For the records below, print every one exactly, with nothing dropped.

• [EXERCISE INPUT]
-*-*-

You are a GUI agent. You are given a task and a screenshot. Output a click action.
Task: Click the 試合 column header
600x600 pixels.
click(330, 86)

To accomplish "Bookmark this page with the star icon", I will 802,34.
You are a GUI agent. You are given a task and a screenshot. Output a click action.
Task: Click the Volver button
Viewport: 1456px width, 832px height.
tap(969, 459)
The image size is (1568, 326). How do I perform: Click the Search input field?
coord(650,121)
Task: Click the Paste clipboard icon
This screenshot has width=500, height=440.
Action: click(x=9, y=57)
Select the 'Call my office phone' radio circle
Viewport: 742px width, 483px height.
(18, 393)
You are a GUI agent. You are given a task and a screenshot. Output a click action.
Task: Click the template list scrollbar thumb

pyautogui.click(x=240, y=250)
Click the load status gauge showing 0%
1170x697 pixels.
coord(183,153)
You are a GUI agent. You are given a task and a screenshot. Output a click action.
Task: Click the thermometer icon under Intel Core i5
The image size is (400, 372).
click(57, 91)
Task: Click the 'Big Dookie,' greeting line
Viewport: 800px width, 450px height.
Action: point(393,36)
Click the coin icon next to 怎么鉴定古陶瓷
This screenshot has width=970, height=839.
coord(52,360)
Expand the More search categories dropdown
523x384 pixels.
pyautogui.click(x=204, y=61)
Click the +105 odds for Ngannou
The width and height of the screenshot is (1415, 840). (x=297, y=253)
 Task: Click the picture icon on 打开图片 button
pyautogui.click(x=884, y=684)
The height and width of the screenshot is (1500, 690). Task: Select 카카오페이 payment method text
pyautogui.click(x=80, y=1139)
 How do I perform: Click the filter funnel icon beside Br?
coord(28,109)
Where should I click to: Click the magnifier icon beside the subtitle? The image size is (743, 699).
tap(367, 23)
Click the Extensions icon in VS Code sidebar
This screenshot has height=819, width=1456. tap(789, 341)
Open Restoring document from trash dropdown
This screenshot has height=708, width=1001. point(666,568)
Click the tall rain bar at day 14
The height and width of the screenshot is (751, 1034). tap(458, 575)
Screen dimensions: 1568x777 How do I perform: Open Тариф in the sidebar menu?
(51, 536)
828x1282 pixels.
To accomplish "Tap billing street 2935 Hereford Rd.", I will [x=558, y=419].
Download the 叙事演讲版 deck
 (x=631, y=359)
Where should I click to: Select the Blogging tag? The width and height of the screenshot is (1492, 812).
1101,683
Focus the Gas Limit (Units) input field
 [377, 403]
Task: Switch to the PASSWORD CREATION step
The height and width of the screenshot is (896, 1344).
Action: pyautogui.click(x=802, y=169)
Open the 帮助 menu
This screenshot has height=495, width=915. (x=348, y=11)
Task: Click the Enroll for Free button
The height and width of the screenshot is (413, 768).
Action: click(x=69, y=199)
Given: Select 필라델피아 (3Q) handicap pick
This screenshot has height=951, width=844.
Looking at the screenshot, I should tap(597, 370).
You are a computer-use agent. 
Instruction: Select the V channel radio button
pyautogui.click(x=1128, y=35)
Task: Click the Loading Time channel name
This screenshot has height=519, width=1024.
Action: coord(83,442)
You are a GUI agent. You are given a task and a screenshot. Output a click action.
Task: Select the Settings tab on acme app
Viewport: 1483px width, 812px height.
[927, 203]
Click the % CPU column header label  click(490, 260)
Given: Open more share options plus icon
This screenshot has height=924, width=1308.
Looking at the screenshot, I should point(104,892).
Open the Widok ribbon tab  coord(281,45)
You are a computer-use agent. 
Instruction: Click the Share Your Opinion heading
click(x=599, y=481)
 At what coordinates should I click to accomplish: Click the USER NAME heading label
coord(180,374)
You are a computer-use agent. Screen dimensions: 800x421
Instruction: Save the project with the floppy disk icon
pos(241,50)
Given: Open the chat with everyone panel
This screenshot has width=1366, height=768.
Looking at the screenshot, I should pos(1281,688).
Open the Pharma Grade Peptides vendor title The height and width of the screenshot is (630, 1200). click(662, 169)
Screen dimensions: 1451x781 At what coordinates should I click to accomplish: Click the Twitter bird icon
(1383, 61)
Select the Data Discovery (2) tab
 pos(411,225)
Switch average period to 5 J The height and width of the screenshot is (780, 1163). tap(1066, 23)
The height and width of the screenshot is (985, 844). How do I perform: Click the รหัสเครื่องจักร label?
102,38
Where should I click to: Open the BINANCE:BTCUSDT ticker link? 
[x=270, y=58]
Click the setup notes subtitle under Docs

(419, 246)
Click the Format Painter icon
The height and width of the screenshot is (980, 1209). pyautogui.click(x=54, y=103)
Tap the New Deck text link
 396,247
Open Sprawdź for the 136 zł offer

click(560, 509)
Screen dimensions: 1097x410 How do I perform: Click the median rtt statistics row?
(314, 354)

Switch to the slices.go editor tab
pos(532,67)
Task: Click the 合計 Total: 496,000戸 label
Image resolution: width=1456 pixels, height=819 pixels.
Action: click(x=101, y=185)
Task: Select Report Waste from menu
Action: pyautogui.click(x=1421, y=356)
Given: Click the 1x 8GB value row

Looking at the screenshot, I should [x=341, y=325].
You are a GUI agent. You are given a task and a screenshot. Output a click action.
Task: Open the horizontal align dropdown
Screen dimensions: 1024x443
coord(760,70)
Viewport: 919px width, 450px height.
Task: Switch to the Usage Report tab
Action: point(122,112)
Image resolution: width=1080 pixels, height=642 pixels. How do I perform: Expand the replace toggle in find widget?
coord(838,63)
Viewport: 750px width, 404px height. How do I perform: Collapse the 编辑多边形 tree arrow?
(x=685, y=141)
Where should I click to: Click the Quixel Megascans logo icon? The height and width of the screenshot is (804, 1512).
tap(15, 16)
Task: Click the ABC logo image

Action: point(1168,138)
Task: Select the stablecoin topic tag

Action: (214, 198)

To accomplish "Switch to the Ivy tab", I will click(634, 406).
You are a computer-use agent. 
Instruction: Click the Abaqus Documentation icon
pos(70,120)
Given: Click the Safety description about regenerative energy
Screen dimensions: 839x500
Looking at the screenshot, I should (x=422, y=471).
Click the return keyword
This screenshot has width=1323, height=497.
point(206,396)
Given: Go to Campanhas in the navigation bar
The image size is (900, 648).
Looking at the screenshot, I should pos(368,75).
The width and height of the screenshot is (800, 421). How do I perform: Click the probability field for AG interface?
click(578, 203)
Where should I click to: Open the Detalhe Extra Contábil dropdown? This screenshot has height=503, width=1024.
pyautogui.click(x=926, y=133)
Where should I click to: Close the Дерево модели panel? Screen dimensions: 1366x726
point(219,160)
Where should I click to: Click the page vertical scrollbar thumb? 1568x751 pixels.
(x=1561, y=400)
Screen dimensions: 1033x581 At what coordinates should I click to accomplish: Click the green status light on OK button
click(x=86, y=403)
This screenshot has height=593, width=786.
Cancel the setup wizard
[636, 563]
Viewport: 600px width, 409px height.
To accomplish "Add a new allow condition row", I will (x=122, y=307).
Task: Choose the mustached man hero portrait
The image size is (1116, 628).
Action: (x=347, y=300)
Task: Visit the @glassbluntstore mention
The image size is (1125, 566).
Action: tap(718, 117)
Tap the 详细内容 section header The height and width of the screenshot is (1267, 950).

-*-*-

• [ANSWER TO THE EXERCISE]
You are a GUI agent. You are given a task and a screenshot. Output a click action.
Task: Click the 試合 column header
600x600 pixels.
click(330, 86)

To accomplish "Bookmark this page with the star icon", I will 802,34.
You are a GUI agent. You are given a task and a screenshot. Output a click action.
Task: Click the Volver button
Viewport: 1456px width, 832px height.
tap(969, 459)
The image size is (1568, 326). How do I perform: Click the Search input field?
coord(650,121)
Task: Click the Paste clipboard icon
This screenshot has width=500, height=440.
Action: click(x=9, y=57)
Select the 'Call my office phone' radio circle
Viewport: 742px width, 483px height.
(18, 393)
You are a GUI agent. You are given a task and a screenshot. Output a click action.
Task: Click the template list scrollbar thumb

pyautogui.click(x=240, y=250)
Click the load status gauge showing 0%
1170x697 pixels.
coord(183,153)
You are a GUI agent. You are given a task and a screenshot. Output a click action.
Task: Click the thermometer icon under Intel Core i5
The image size is (400, 372).
click(57, 91)
Task: Click the 'Big Dookie,' greeting line
Viewport: 800px width, 450px height.
Action: point(393,36)
Click the coin icon next to 怎么鉴定古陶瓷
This screenshot has width=970, height=839.
coord(52,360)
Expand the More search categories dropdown
523x384 pixels.
pyautogui.click(x=204, y=61)
Click the +105 odds for Ngannou
The width and height of the screenshot is (1415, 840). (x=297, y=253)
 Task: Click the picture icon on 打开图片 button
pyautogui.click(x=884, y=684)
The height and width of the screenshot is (1500, 690). Task: Select 카카오페이 payment method text
pyautogui.click(x=80, y=1139)
 How do I perform: Click the filter funnel icon beside Br?
coord(28,109)
Where should I click to: Click the magnifier icon beside the subtitle? The image size is (743, 699).
tap(367, 23)
Click the Extensions icon in VS Code sidebar
This screenshot has height=819, width=1456. tap(789, 341)
Open Restoring document from trash dropdown
This screenshot has height=708, width=1001. point(666,568)
Click the tall rain bar at day 14
The height and width of the screenshot is (751, 1034). tap(458, 575)
Screen dimensions: 1568x777 How do I perform: Open Тариф in the sidebar menu?
(51, 536)
828x1282 pixels.
To accomplish "Tap billing street 2935 Hereford Rd.", I will [x=558, y=419].
Download the 叙事演讲版 deck
 (x=631, y=359)
Where should I click to: Select the Blogging tag? The width and height of the screenshot is (1492, 812).
1101,683
Focus the Gas Limit (Units) input field
 [377, 403]
Task: Switch to the PASSWORD CREATION step
The height and width of the screenshot is (896, 1344).
Action: pyautogui.click(x=802, y=169)
Open the 帮助 menu
This screenshot has height=495, width=915. (x=348, y=11)
Task: Click the Enroll for Free button
The height and width of the screenshot is (413, 768).
Action: click(x=69, y=199)
Given: Select 필라델피아 (3Q) handicap pick
This screenshot has height=951, width=844.
Looking at the screenshot, I should tap(597, 370).
You are a computer-use agent. 
Instruction: Select the V channel radio button
pyautogui.click(x=1128, y=35)
Task: Click the Loading Time channel name
This screenshot has height=519, width=1024.
Action: coord(83,442)
You are a GUI agent. You are given a task and a screenshot. Output a click action.
Task: Select the Settings tab on acme app
Viewport: 1483px width, 812px height.
[927, 203]
Click the % CPU column header label  click(490, 260)
Given: Open more share options plus icon
This screenshot has height=924, width=1308.
Looking at the screenshot, I should point(104,892).
Open the Widok ribbon tab  coord(281,45)
You are a computer-use agent. 
Instruction: Click the Share Your Opinion heading
click(x=599, y=481)
 At what coordinates should I click to accomplish: Click the USER NAME heading label
coord(180,374)
You are a computer-use agent. Screen dimensions: 800x421
Instruction: Save the project with the floppy disk icon
pos(241,50)
Given: Open the chat with everyone panel
This screenshot has width=1366, height=768.
Looking at the screenshot, I should pos(1281,688).
Open the Pharma Grade Peptides vendor title The height and width of the screenshot is (630, 1200). click(662, 169)
Screen dimensions: 1451x781 At what coordinates should I click to accomplish: Click the Twitter bird icon
(1383, 61)
Select the Data Discovery (2) tab
 pos(411,225)
Switch average period to 5 J The height and width of the screenshot is (780, 1163). tap(1066, 23)
The height and width of the screenshot is (985, 844). How do I perform: Click the รหัสเครื่องจักร label?
102,38
Where should I click to: Open the BINANCE:BTCUSDT ticker link? 
[x=270, y=58]
Click the setup notes subtitle under Docs

(419, 246)
Click the Format Painter icon
The height and width of the screenshot is (980, 1209). pyautogui.click(x=54, y=103)
Tap the New Deck text link
 396,247
Open Sprawdź for the 136 zł offer

click(560, 509)
Screen dimensions: 1097x410 How do I perform: Click the median rtt statistics row?
(314, 354)

Switch to the slices.go editor tab
pos(532,67)
Task: Click the 合計 Total: 496,000戸 label
Image resolution: width=1456 pixels, height=819 pixels.
Action: click(x=101, y=185)
Task: Select Report Waste from menu
Action: pyautogui.click(x=1421, y=356)
Given: Click the 1x 8GB value row

Looking at the screenshot, I should [x=341, y=325].
You are a GUI agent. You are given a task and a screenshot. Output a click action.
Task: Open the horizontal align dropdown
Screen dimensions: 1024x443
coord(760,70)
Viewport: 919px width, 450px height.
Task: Switch to the Usage Report tab
Action: point(122,112)
Image resolution: width=1080 pixels, height=642 pixels. How do I perform: Expand the replace toggle in find widget?
coord(838,63)
Viewport: 750px width, 404px height. How do I perform: Collapse the 编辑多边形 tree arrow?
(x=685, y=141)
Where should I click to: Click the Quixel Megascans logo icon? The height and width of the screenshot is (804, 1512).
tap(15, 16)
Task: Click the ABC logo image

Action: point(1168,138)
Task: Select the stablecoin topic tag

Action: (214, 198)

To accomplish "Switch to the Ivy tab", I will click(634, 406).
You are a computer-use agent. 
Instruction: Click the Abaqus Documentation icon
pos(70,120)
Given: Click the Safety description about regenerative energy
Screen dimensions: 839x500
Looking at the screenshot, I should (x=422, y=471).
Click the return keyword
This screenshot has width=1323, height=497.
point(206,396)
Given: Go to Campanhas in the navigation bar
The image size is (900, 648).
Looking at the screenshot, I should pos(368,75).
The width and height of the screenshot is (800, 421). How do I perform: Click the probability field for AG interface?
click(578, 203)
Where should I click to: Open the Detalhe Extra Contábil dropdown? This screenshot has height=503, width=1024.
pyautogui.click(x=926, y=133)
Where should I click to: Close the Дерево модели panel? Screen dimensions: 1366x726
point(219,160)
Where should I click to: Click the page vertical scrollbar thumb? 1568x751 pixels.
(x=1561, y=400)
Screen dimensions: 1033x581 At what coordinates should I click to accomplish: Click the green status light on OK button
click(x=86, y=403)
This screenshot has height=593, width=786.
Cancel the setup wizard
[636, 563]
Viewport: 600px width, 409px height.
To accomplish "Add a new allow condition row", I will (x=122, y=307).
Task: Choose the mustached man hero portrait
The image size is (1116, 628).
Action: (x=347, y=300)
Task: Visit the @glassbluntstore mention
The image size is (1125, 566).
Action: tap(718, 117)
Tap the 详细内容 section header The height and width of the screenshot is (1267, 950).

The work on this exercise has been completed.